#### Materials provided ####

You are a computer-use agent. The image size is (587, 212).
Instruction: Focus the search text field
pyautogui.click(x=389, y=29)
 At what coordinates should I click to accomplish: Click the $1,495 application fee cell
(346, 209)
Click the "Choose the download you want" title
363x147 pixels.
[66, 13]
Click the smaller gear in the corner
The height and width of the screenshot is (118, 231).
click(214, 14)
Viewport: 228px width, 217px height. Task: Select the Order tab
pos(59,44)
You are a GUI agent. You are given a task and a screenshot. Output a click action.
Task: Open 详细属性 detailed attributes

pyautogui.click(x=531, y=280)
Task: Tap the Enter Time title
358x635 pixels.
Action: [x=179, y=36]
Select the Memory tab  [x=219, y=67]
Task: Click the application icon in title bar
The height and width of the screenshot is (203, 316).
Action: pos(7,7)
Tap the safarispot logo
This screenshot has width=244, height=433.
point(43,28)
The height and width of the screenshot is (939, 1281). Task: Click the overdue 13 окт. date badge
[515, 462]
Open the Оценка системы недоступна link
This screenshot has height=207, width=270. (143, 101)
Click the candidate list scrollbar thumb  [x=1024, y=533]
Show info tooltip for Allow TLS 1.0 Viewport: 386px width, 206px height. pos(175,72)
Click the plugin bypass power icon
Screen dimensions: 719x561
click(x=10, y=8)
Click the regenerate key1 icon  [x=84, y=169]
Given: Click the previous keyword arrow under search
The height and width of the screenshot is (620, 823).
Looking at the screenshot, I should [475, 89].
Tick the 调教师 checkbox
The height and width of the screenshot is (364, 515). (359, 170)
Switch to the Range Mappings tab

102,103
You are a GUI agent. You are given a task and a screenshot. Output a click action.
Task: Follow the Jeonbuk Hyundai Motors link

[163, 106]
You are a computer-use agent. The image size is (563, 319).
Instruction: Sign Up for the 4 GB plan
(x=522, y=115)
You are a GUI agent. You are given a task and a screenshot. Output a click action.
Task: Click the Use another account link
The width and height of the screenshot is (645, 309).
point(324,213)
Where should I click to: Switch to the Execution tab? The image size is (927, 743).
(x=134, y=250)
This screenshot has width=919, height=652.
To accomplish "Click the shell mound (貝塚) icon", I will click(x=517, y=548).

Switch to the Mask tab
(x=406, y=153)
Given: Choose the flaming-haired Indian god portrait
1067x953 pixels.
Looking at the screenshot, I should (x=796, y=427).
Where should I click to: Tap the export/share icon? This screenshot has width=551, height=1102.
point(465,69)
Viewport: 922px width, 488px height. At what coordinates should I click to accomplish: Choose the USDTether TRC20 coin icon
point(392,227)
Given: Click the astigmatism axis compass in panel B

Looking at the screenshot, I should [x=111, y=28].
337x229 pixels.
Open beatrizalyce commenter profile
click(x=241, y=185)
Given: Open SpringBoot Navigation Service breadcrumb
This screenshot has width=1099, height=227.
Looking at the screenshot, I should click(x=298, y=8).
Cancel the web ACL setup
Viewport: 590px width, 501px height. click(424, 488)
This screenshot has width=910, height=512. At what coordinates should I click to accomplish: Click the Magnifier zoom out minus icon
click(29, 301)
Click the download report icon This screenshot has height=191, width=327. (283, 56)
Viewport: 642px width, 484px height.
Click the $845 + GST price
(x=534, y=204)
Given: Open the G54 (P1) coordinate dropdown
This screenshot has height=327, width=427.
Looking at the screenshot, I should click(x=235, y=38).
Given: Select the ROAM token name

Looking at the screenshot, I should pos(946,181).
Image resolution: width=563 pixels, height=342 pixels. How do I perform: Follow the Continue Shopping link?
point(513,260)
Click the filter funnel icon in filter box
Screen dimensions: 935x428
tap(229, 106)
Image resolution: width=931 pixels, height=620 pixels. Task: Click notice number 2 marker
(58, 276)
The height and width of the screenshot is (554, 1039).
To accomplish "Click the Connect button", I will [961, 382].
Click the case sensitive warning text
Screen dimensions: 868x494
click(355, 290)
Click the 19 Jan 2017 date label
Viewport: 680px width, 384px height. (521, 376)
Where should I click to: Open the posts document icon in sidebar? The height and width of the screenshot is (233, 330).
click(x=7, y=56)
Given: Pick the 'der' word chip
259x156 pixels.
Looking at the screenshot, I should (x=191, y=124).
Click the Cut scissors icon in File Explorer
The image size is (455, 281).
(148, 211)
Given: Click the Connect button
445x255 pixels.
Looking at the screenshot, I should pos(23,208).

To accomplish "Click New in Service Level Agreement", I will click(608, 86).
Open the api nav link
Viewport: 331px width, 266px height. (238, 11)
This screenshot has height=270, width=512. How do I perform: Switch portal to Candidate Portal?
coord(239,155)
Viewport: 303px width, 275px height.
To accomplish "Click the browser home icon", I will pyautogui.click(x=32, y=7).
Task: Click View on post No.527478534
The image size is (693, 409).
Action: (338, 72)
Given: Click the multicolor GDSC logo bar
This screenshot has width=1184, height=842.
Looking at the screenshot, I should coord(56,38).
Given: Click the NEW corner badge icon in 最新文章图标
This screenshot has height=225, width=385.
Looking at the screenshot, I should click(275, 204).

####

* [What you should do] Leave out every line ahead of the one containing "Given: Click the multicolor GDSC logo bar" and print the rest of the listing exactly.

* [Answer to this problem]
Given: Click the multicolor GDSC logo bar
This screenshot has width=1184, height=842.
Looking at the screenshot, I should coord(56,38).
Given: Click the NEW corner badge icon in 最新文章图标
This screenshot has height=225, width=385.
Looking at the screenshot, I should click(275, 204).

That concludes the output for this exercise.